[Data for the task Boundary: Start]

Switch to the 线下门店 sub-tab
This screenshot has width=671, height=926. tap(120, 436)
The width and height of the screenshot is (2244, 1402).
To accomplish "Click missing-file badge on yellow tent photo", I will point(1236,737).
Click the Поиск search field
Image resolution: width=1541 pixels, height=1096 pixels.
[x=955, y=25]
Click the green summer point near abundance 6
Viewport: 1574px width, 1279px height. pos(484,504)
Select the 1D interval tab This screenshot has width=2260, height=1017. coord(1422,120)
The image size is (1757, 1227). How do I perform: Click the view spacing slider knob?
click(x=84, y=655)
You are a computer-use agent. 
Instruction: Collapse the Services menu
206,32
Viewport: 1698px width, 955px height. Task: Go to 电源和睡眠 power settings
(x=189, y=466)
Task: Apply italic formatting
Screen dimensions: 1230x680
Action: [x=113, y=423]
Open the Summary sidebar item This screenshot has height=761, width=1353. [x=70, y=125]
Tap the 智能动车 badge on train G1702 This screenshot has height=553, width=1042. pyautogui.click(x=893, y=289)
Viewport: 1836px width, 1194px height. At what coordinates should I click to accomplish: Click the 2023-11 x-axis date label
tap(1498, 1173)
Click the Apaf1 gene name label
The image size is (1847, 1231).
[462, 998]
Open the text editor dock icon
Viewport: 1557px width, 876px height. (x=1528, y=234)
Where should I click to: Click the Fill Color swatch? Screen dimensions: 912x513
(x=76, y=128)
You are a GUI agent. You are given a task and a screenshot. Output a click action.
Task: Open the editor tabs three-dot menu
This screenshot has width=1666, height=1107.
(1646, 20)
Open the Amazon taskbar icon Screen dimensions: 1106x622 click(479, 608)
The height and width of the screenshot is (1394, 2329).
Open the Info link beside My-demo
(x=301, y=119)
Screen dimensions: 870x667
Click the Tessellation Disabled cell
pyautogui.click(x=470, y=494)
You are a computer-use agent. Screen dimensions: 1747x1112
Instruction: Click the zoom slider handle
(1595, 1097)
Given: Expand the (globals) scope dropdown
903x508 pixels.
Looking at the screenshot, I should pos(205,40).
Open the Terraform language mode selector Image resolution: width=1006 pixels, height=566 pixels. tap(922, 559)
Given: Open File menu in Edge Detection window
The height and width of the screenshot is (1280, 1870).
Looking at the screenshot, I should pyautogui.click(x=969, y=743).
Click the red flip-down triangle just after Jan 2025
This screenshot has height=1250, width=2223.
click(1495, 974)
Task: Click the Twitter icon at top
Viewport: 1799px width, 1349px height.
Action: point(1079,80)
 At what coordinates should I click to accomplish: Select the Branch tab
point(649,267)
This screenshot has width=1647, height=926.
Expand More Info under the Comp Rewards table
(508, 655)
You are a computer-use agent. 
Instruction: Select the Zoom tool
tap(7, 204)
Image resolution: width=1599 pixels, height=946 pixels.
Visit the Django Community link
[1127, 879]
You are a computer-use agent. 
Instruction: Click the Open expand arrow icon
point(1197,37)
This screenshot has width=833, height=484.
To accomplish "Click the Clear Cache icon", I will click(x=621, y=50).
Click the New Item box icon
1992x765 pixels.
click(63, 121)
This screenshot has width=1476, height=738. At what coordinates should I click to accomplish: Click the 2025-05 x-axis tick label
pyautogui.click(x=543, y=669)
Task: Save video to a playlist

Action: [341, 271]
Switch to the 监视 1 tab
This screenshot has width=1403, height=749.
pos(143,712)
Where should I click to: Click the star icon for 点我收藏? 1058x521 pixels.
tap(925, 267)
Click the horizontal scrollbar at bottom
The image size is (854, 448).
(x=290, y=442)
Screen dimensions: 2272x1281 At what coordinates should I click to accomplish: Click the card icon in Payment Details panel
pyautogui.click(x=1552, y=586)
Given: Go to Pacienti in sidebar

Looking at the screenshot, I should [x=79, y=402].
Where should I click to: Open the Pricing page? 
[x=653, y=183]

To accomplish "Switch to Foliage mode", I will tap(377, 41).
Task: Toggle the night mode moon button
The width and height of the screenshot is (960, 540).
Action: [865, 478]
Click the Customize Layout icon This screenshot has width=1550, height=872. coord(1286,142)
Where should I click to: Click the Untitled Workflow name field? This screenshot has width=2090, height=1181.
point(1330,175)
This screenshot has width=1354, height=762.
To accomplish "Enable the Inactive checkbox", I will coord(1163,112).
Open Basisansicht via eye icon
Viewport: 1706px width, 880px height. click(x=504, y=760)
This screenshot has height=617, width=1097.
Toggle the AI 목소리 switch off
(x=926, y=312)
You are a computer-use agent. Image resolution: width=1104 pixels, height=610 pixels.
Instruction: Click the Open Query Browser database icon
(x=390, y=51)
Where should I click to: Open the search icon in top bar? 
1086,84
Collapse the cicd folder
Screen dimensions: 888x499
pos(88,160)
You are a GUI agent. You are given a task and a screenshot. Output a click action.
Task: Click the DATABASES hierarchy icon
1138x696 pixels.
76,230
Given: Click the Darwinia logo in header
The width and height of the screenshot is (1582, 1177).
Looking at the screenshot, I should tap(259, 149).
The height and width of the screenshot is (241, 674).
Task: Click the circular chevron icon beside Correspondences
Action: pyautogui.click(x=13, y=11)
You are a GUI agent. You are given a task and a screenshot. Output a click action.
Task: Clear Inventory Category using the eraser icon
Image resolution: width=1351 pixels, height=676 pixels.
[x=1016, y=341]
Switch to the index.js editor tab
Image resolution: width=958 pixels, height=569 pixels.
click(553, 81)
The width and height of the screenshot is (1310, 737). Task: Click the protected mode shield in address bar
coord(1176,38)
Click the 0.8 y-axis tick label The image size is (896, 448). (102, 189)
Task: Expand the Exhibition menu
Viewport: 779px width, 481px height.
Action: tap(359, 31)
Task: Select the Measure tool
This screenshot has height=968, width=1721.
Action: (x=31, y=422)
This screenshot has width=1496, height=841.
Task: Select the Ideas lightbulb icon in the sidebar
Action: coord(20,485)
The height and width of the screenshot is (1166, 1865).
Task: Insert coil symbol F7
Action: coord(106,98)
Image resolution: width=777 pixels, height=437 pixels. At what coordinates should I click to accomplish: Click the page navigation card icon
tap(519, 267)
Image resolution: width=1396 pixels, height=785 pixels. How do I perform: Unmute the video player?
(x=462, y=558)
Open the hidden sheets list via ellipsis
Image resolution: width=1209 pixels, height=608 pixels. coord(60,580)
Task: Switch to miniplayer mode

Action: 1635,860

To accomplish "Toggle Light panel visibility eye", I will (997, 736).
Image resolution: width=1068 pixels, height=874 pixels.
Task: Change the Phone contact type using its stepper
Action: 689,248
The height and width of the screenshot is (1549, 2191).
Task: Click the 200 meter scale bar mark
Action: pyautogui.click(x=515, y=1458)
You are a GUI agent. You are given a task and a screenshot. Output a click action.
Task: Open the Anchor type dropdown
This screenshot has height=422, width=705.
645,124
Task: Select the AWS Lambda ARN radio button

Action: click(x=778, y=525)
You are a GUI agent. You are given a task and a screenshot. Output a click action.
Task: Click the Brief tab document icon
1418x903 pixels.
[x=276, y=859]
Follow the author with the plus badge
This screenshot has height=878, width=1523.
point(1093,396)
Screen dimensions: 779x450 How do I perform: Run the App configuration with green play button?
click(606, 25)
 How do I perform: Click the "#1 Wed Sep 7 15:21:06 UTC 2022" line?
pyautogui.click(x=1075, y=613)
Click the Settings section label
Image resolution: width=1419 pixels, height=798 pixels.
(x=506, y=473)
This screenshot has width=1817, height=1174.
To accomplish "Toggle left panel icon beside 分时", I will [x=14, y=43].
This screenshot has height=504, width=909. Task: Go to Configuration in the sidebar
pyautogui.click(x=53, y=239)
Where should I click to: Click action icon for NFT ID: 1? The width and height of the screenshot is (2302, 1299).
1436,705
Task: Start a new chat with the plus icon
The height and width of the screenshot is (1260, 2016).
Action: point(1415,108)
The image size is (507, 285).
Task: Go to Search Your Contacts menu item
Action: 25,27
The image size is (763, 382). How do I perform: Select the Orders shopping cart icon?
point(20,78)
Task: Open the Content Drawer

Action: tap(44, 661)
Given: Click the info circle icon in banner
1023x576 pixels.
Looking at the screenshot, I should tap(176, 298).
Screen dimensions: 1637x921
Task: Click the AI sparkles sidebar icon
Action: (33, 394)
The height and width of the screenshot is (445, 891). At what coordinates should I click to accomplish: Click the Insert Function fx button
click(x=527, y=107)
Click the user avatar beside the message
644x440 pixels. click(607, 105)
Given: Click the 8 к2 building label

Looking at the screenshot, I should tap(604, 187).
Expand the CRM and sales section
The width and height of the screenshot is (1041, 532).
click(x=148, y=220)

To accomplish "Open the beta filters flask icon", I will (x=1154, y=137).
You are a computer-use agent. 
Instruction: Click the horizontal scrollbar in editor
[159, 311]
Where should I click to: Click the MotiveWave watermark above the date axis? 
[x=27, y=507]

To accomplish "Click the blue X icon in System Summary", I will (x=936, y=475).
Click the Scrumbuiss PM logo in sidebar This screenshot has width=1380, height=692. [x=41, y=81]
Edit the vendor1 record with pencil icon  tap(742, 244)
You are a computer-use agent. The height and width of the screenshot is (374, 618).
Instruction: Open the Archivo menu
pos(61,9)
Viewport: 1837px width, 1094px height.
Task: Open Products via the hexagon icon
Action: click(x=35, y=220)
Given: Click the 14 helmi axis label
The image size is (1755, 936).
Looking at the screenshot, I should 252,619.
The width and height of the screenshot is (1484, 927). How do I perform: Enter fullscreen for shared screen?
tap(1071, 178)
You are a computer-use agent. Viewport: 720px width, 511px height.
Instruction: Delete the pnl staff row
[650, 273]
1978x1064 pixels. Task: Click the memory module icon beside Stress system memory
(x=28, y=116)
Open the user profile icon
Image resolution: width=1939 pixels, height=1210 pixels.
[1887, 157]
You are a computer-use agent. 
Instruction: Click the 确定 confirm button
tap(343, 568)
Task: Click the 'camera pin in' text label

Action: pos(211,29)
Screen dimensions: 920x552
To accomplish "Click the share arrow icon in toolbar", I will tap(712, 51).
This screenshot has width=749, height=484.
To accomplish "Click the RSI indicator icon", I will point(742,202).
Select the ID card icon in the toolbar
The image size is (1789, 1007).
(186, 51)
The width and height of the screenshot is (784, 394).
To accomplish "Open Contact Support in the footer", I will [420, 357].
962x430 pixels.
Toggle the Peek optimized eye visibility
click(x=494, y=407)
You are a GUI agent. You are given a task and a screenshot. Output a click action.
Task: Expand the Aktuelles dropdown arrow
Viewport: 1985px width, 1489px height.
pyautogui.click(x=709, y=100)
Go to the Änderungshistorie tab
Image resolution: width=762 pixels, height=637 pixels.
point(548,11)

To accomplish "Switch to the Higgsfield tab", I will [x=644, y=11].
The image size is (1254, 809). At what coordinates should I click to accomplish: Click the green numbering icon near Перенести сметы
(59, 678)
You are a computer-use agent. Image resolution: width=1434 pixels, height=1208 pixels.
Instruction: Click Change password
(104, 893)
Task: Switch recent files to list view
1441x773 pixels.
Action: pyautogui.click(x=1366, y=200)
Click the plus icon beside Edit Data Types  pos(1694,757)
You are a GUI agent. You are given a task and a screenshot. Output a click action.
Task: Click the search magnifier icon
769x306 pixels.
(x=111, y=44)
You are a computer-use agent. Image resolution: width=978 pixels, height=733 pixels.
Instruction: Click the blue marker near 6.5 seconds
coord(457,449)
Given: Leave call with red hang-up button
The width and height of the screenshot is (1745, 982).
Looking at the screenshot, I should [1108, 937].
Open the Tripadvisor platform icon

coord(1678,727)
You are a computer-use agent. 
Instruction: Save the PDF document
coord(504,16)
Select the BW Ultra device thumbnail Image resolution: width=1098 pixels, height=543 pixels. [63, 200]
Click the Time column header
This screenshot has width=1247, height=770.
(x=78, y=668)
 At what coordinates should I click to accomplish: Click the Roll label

[Data for the task Boundary: End]

-- Problem description --
Would you print exactly, and only, the lines of the data above from the line with "1978x1064 pixels. Task: Click" through the line with "Click the plus", inclusive?

-- Your response --
1978x1064 pixels. Task: Click the memory module icon beside Stress system memory
(x=28, y=116)
Open the user profile icon
Image resolution: width=1939 pixels, height=1210 pixels.
[1887, 157]
You are a computer-use agent. 
Instruction: Click the 确定 confirm button
tap(343, 568)
Task: Click the 'camera pin in' text label

Action: pos(211,29)
Screen dimensions: 920x552
To accomplish "Click the share arrow icon in toolbar", I will tap(712, 51).
This screenshot has width=749, height=484.
To accomplish "Click the RSI indicator icon", I will point(742,202).
Select the ID card icon in the toolbar
The image size is (1789, 1007).
(186, 51)
The width and height of the screenshot is (784, 394).
To accomplish "Open Contact Support in the footer", I will [420, 357].
962x430 pixels.
Toggle the Peek optimized eye visibility
click(x=494, y=407)
You are a GUI agent. You are given a task and a screenshot. Output a click action.
Task: Expand the Aktuelles dropdown arrow
Viewport: 1985px width, 1489px height.
pyautogui.click(x=709, y=100)
Go to the Änderungshistorie tab
Image resolution: width=762 pixels, height=637 pixels.
point(548,11)

To accomplish "Switch to the Higgsfield tab", I will [x=644, y=11].
The image size is (1254, 809). At what coordinates should I click to accomplish: Click the green numbering icon near Перенести сметы
(59, 678)
You are a computer-use agent. Image resolution: width=1434 pixels, height=1208 pixels.
Instruction: Click Change password
(104, 893)
Task: Switch recent files to list view
1441x773 pixels.
Action: pyautogui.click(x=1366, y=200)
Click the plus icon beside Edit Data Types  pos(1694,757)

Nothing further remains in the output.